My name is on Amendment 33 and the clause stand part notice. I make it clear that this entire clause should go. The exact phrase in the Conservative Party manifesto in 2019 was:

“We will ban public bodies from imposing their own direct or indirect boycotts, disinvestment or sanctions campaigns against foreign countries”.


There was nothing about what they say there, although I note that the department’s memorandum for us says:

“It is intended that the measures will be widely construed”.


This is widely construed to the degree of being ambiguous and imprecise, as so much of this badly drafted Bill clearly is.

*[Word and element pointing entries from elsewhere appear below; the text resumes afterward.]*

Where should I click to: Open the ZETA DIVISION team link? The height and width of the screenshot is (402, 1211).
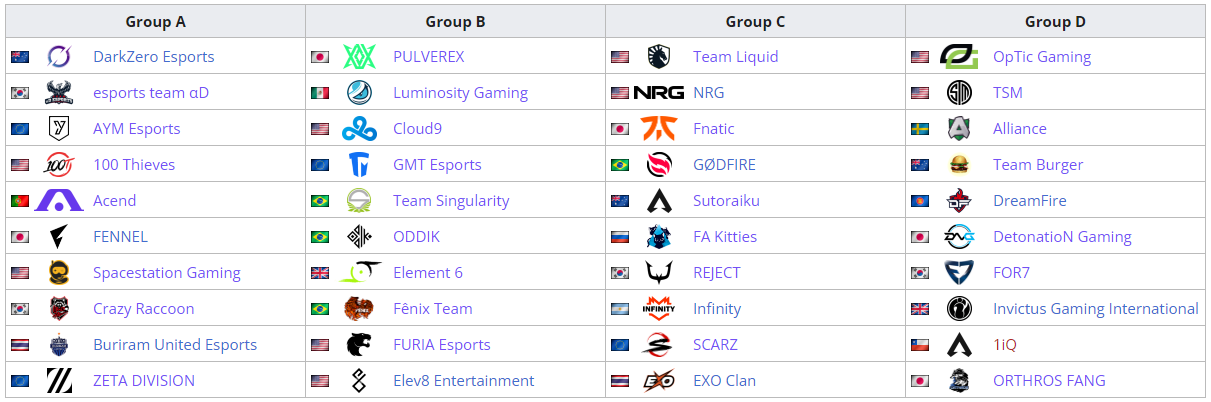[144, 381]
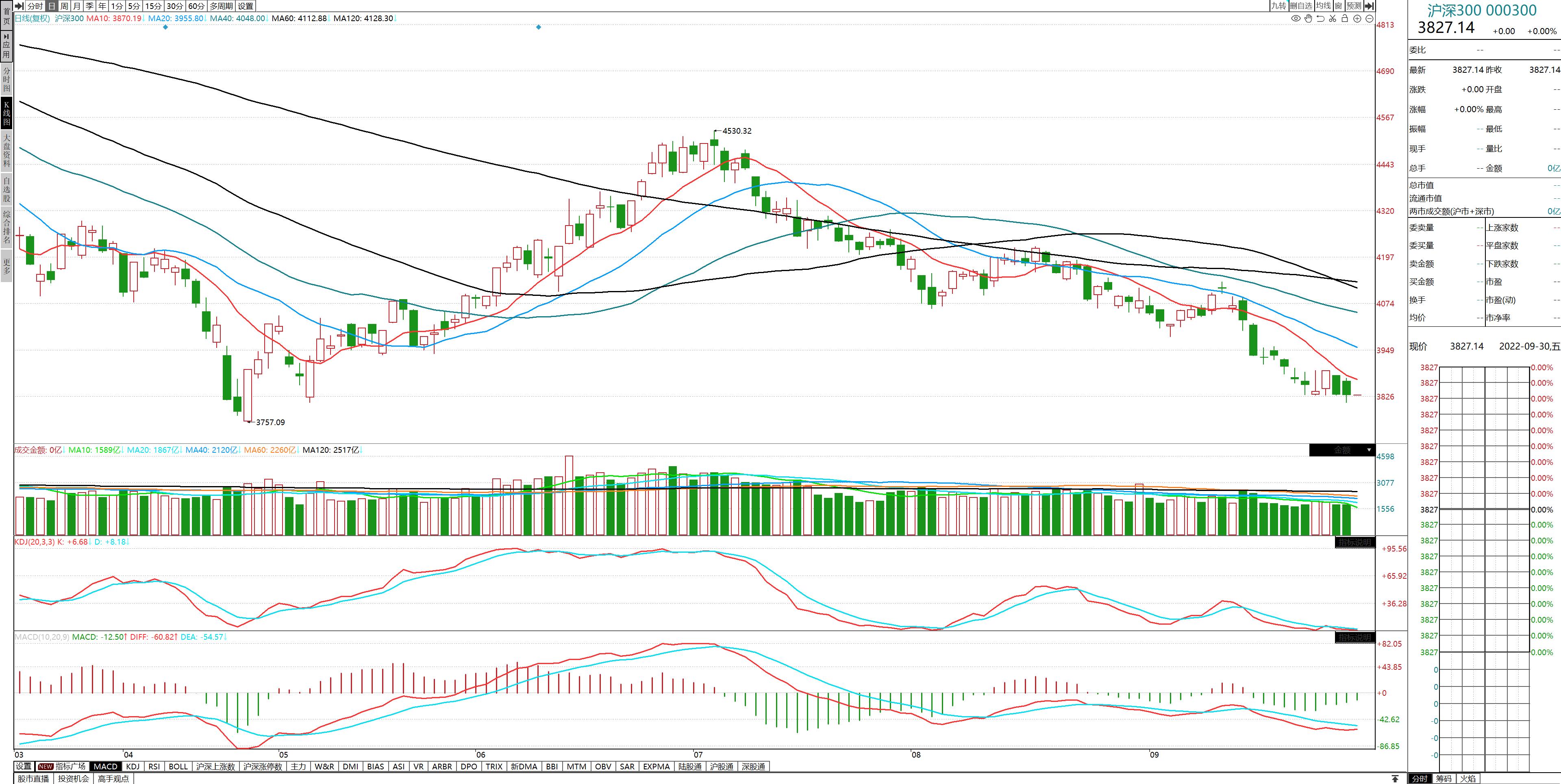1561x784 pixels.
Task: Zoom out with the circled minus icon
Action: click(1369, 19)
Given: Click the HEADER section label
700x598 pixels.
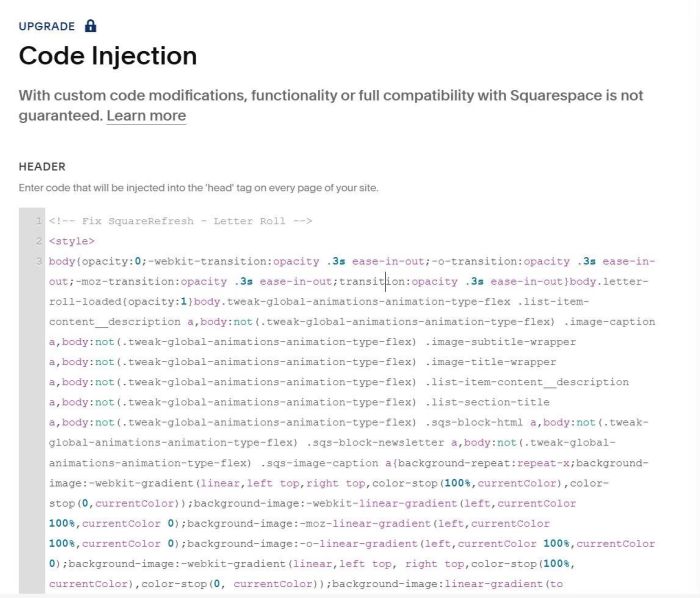Looking at the screenshot, I should [42, 167].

Yesterday I ran into the noble Lord, Lord Frost, in the corridor and commented on his rather good article, which was in the Telegraph on Friday, on freedom of speech as fundamental to the Conservative Party. I then asked him what he thought about Clause 4 of this Bill. He looked at me in some confusion and said, “I thought that had been withdrawn already”. I wish that that thought was a precursor of the change.

I have found it difficult to find arguments in support of the clause. I looked through the Commons Public Bill Committee stage, where evidence was taken from the legal adviser to the Free Speech Union, who said:

“My position is that clause 4 really needs to go in its entirety … there is no need—I think it is not necessary either politically or perhaps even legally—to prohibit statements. The mischief that is to be prohibited is the threatened act … This Bill very clearly targets expressions of political and moral conscience, which is to say the form of expression that is most highly protected by article 10””.—[Official Report, Commons, Economic Activity of Public Bodies (Overseas Matters) Bill Committee, 5/9/23; cols. 38-39.]


of the European Convention on Human Rights. It is not just the European Convention; we go back to the Atlantic charter, the fundamental basis on which the post-war international order rested, drafted by British diplomats, and in which the four freedoms include freedom of speech and freedom of belief.

I note that, in the Commons stages, one Conservative MP, David Jones, said:

“This is a Conservative Government. Conservatives believe in and value free speech … This is a deeply un-Conservative measure and I believe that the amendment”—


to Clause 4—

“is right and that the provision should go”.—[Official Report, Commons, 25/10/23; col. 915.]

The Committee should take that seriously. In the Commons debates, another Conservative MP referred to this clause and the ones that follow as introducing the concept of “thought crime”.

The Constitution Committee of this House’s very critical report says:

“The protection of free speech is a fundamental right. In our view, clauses 4(1)(a) and 4(1)(b) unduly limit freedom of speech … The House may wish to consider whether clause 4 should be removed from the Bill”.


I dare to suggest to the Minister that this House will reject this clause and that, when the Bill returns to the Commons, it is quite possible that a number of Conservative MPs who do believe in conservative values of free speech will find it convenient not to be there when the Commons vote again. Therefore, it would be wise for the Government to consider their position and, I suggest, withdraw this clause.